__REQUEST__
Count the lines in the data below that contain the word "width", and give only the number.

__TASK INPUTS__
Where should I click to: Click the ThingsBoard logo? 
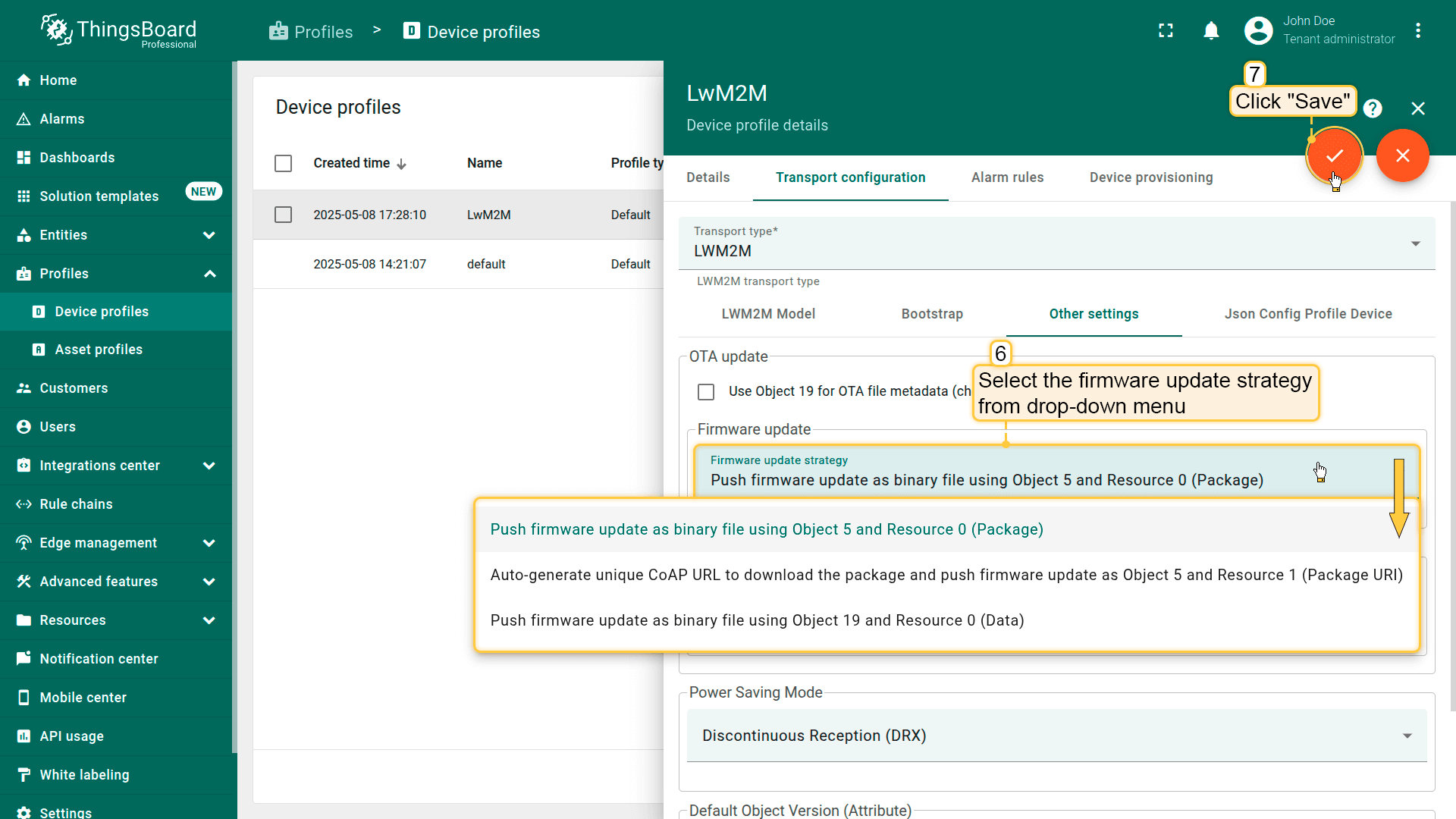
---
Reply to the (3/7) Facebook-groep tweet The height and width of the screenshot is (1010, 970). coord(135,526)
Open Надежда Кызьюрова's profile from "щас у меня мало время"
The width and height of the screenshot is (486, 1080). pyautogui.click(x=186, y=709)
--
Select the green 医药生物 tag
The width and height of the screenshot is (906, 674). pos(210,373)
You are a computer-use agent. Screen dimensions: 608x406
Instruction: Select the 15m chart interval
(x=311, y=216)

__RESPONSE FOR THIS EXERCISE__
3